Far-right National Security Minister MK Itamar Ben-Gvir endorsed former US president and Republican presidential nominee Donald Trump in an interview with Bloomberg published on Wednesday.
“I believe that with Trump, Israel will receive the backing to act against Iran,” Ben Gvir said in the interview. “With Trump, it will be clearer that enemies must be defeated,” he said.
Ben-Gvir’s comments came as Prime Minister Benjamin Netanyahu is set to speak in the US Congress on Wednesday, meet US President Joe Biden and probable Democratic Party nominee Vice President Kamala Harris, and meet Trump on Friday.
Ben-Gvir accused the Biden administration of “preventing Israel from winning.”
“The US has always stood behind Israel in terms of armaments and weapons, yet this time the sense was that we were being reckoned with — that we were trying to be prevented from winning,” Ben-Gvir said to Bloomberg. “That happened on Biden’s watch and fed Hamas with lots of energy,” he added.

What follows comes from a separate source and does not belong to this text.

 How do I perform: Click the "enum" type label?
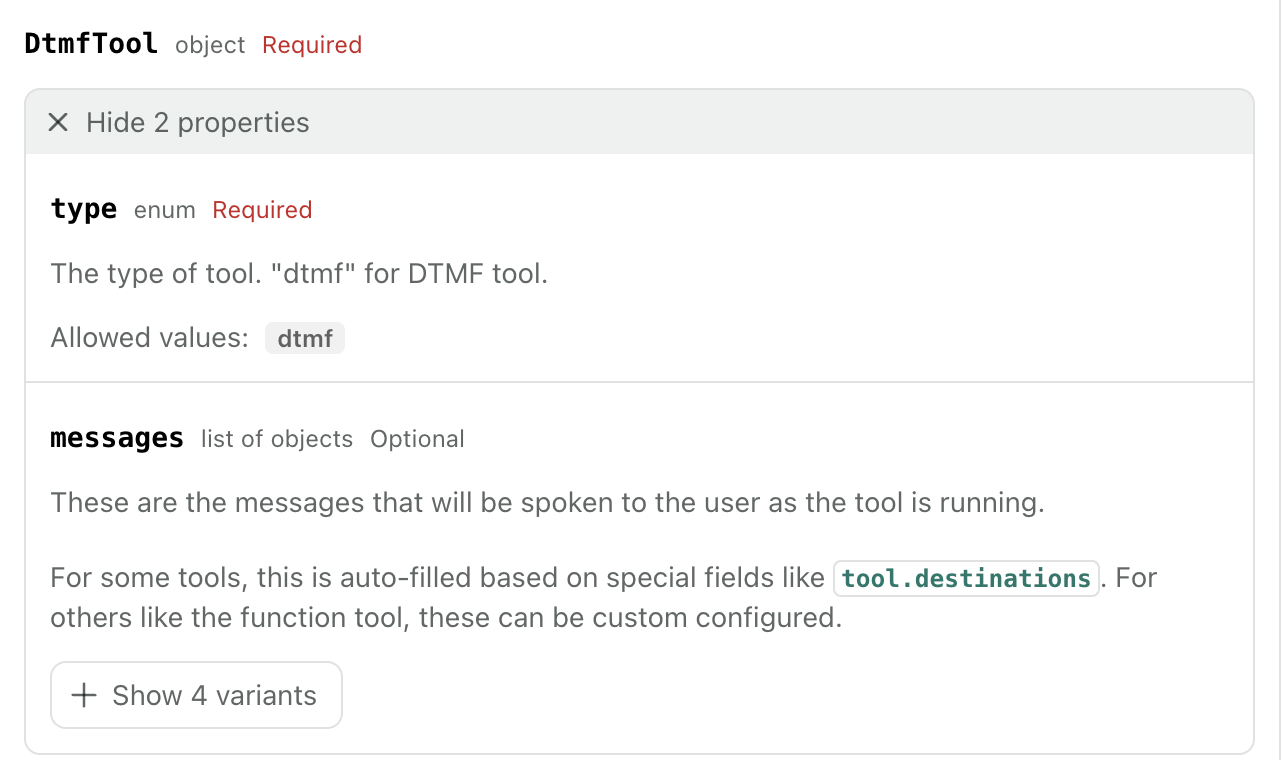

Ben-Gvir’s comments ran against most other Israeli politicians, including Netanyahu himself, who have preferred to remain neutral in the presidential race. “A cabinet minister is supposed to maintain neutrality, but that’s impossible to do after Biden,” Ben-Gvir said in the interview.
Calling for further action against Iran and Hezbollah
The national security minister also criticized Israel’s response to the Iranian missile and drone attack in April, saying that “Israel should respond to attacks on it in a determined, pain-inflicting manner” and also called for an attack on Hezbollah in Lebanon, “The sooner the better.”
The timing of the interview’s publication joins a number of other incendiary steps that Ben-Gvir took in Netanyahu’s absence. The national security minister created a storm after conditioning his party’s support for a bill promoted by Shas MK Aryeh Deri, a key Netanyahu ally, on him becoming part of a forum that sets policy and makes decisions regarding the ongoing war.
In addition, Ben-Gvir held a conference on Wednesday in the Knesset in which he announced that contrary to the status quo that has existed for decades, Jews are permitted to pray during visits to the Temple Mount.